I won't lie to you. I sometimes scrounge for column ideas from the news headlines, both nationally and locally. Look hard enough and you can usually find a "Duck Saves Family from Fire" or "Scientists Report that Picking Nose May Lead to Longer Life."And honestly, how can you not grab those tidbits by the handles and just run with them?
The idea is to find something light and meaningful, a little chunk of useless knowledge that might save you people from crying in your Cheerios on Wednesday and Sunday mornings. Although, let's be honest. Can you really call that thing I do for the Sunday paper a column? Doesn't it feel more like some kind of psychological experiment in which I'm the lab rat and you people are the guys poking it with sharp sticks?
The point is that there is often gold in them thar headlines. Usually, that is. Lately? Not so much.
I started off Monday morning by scanning the day's news. It had been a busy weekend and I figured I might have missed a "Man Marries Cat" piece or possibly "Martial Arts Goat Wins Trophy."
What I found, instead, was this:
"Student Shoots Self in Ohio Classroom."
"Mom Disappears from Late Night Shift at Gas Station."
"DNA Collected in Killing of 8 Year Old Girl."
"Man Stabs Choir Members During Hymns at New Mexico Church."
"Teenager Struck by Patrol Car Dies."
At which point, I shut down the news site and turned to the funnies. I mean, sheesh. You get the feeling that the world is a ball of string, hurtling through space and unraveling faster and faster as it goes.
Two weeks ago it was kids getting blown apart by bombs followed quickly by a massive explosion in Texas. That followed a series of school shootings almost too horrific to comprehend. You think there's going to be a breather after all that, but there is not. Somebody stabs an 8-year-old girl and someone else snatches a young mother from her workplace. And those are just the headlines that made it to my feed reader.

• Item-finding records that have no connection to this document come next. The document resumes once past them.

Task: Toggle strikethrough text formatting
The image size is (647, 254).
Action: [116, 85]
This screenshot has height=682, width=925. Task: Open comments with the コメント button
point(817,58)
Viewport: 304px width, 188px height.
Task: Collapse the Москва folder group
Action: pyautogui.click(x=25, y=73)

I'm sure every aging windbag since the age of cave sketching has opined that the world has become crazier than it's ever been. And I won't deny that I've been having those thoughts lately. I think: There is more violence and cruelty than ever and surely it's a sign of the end of times. So I go to work on my backyard bunker, which doesn't have any more space, so don't even ask.
Of course, there's a valid argument in response to this. There isn't more bad news in the world, it's just that news spreads faster and farther than ever before. Twenty years ago, we might never have heard about the little girl who was stabbed or the Ohio kid who turned a gun on himself in front of his classmates. Newspapers had only so much space, after all, and they had to dedicate some of it to the "Record Setting Squash Grows in Turner" stories.
Today? You can get the gloom 24 hours a day on your high-def TV, on your home computer or on the portable bad-news device you carry in your hand. If you wanted to (you don't), you could set up alerts and be notified instantly any time the words "murdered," "explosion" or "shooting" are used in the mainstream media.
The horror just keeps coming, an endless river of killing and maiming and weeping children. In the face of it, I sometimes feel guilty for writing about things like funny stuff I find while riding my motorcycle or underwear mishaps. Sometimes it feels disrespectful to babble about the absurd while the rest of the world seems to be mourning one tragedy or another.
The day of the Boston Marathon bombing, I had come home from a delightful motorcycle ride through downtown Lewiston. I had some funny stuff on video and I posted it at once on Facebook. I hadn't yet heard, you see, about the dead child and the blown-off limbs in Beantown. When I became enlightened, I apologized for posting my pointless video in the midst of all that. The response was rather surprising.
"I will take this anyday over what is on TV in my beloved Boston right now. I needed a smile.......thanx."
"After a heavy heart today w/what happened in Boston, it was nice to 'escape' for a few minutes while I watched this."
"Don't apologize for being a dork. We need dorks more than ever lately."
And so on. Apparently I'm not the only one looking for relief in massive turnips and cat-marrying farm folk among all the bloody headlines. And if my job is to provide some of that relief, I'm happy to do it. I'll start this very day.